Tuesday, May 11, 2010

Review and Devotion Thoughts on A Million Miles


 After reading Blue Like Jazz a few years ago, I became a fan of Donald Miller’s work.  In that memoir he gives a humble and fresh perspective on the journey of faith.  His experiences, struggles, and desires resonated with me as I wrestled with what my faith was all about.  A Million Miles in a Thousand Years picks up Miller’s life story where his previous work left off.  He has found himself stalled wondering what his life is becoming and as he is forced to 'edit his life' for a movie adaptation of Blue Like Jazz, he is awakened to the reality that his life, his story, is not worth telling; propelling him into a spiritual quest to begin living a good story.  As I read this book, I too was faced with the boring reality that is my life but also with the vast potential my story possesses.  I, like Miller, want to live a good story.
            Miller exhibits masterful control of conversational language that draws the reader into his story, allowing them to participate not merely observe.  This gift is the force behind Miller’s popularity and is what makes his work so convincing.  Here in A Million Miles in a Thousand Years, Miller brings his audience along for a new spiritual quest, to find meaning and purpose in life.  He is thrust into this journey when a couple of film-makers desire to turn his memoir into a movie.  Miller is stunned to discover the amount of rewriting is needed to turn his best-selling book into a movie people will actually want to see.  In the process of rewriting, Miller begins to explore the components of story and apply them to his life.  He boils down a definition of story as “a character that wants something and overcomes conflict to get it.”  Miller contrasts our lives against this definition through the illustration of a man who really wants to buy a Volvo, so he saves up for three years and is finally able to buy a Volvo.  Miller declares that if we saw a movie about this we say that this story “sucks" and thus maybe our lives suck too.  He proposes that we change our desires for what we want.  Miller’s quest takes him to seek reconciliation with his dad, to hike the Incan trail, to bike across America, but most importantly to start the Mentoring Project in efforts to connect fatherless boys with good male role-models in hopes of changing their lives.  In this effort, Miller has found himself in the midst of a great story and the reader, myself included, is left wondering what our stories might look like.

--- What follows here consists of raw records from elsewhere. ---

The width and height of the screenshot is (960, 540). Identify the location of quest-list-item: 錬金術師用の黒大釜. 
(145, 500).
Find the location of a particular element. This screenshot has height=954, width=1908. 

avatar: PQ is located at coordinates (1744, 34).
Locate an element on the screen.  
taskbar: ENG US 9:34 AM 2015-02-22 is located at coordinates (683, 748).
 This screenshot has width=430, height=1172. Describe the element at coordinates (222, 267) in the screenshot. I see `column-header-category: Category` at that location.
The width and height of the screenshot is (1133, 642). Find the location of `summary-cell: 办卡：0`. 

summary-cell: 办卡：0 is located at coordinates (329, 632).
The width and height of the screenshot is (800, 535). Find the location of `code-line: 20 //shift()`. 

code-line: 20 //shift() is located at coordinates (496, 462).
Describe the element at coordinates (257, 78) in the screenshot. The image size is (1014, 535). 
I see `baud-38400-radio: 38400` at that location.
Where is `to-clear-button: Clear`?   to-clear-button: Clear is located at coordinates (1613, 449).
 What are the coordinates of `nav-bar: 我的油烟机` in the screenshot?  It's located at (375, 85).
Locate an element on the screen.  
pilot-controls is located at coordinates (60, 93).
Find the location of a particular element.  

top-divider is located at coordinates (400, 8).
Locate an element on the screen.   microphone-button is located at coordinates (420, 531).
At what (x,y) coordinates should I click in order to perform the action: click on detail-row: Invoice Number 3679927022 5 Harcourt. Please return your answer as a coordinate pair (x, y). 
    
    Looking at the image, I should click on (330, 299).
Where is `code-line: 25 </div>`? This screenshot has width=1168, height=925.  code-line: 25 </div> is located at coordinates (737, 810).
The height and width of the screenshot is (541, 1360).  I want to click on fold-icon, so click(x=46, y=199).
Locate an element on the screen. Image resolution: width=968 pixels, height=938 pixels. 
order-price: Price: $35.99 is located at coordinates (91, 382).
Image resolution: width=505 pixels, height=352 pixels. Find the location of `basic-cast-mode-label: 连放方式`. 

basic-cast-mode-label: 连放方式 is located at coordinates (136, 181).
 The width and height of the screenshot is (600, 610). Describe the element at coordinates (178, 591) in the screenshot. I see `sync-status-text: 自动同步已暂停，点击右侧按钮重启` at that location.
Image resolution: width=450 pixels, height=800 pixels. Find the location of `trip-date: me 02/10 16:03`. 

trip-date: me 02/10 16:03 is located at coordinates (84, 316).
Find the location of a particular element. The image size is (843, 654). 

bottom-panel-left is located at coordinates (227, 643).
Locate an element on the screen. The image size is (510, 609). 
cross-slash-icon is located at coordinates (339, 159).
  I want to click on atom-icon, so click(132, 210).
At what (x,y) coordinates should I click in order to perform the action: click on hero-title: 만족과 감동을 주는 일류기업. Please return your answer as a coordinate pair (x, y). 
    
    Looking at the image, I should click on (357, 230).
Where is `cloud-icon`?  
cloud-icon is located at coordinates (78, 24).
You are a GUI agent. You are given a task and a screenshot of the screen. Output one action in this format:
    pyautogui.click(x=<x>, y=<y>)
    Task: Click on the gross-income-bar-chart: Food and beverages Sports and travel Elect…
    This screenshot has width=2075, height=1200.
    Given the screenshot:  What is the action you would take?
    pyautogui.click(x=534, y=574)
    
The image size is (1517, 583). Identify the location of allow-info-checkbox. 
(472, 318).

            This challenge to live a better story is the reward of this book.  I felt a renewed passion to live, to fight for goodness and beauty, to see myself and my story in the context of the greatest story ever told, the gospel.  I found it difficult to read of the spiritual awakening of another and not hunger for that same awakening.  I too wanted to do the things I always dreamed of but the practicality of life choked to death.  But like Miller, I wanted my story to be more than climbing mountains, even though that offers a wonderful backdrop to our stories. I wanted to bring goodness to my community, to the world.  The way I see this unfolding in my life is multi-faceted.  I want to plant a church and see the broken find wholeness in Christ.  I want to labor in the effort of seeing my daughter grow into a woman of God, fully loved.  I want to provide wheel-chair ramps for the disadvantaged and disabled people of the Denver metro area.  I want to live a good story.  Our stories have only begun, especially if we believe in eternity.  But we only have a short time here on earth to make something beautiful, to honor God, to live good stories.  So like Miller, we must ask ourselves, "what do we want? What conflict am I willing to overcome to get it?"  And when we answer these honestly, we can then begin the quest of truly living.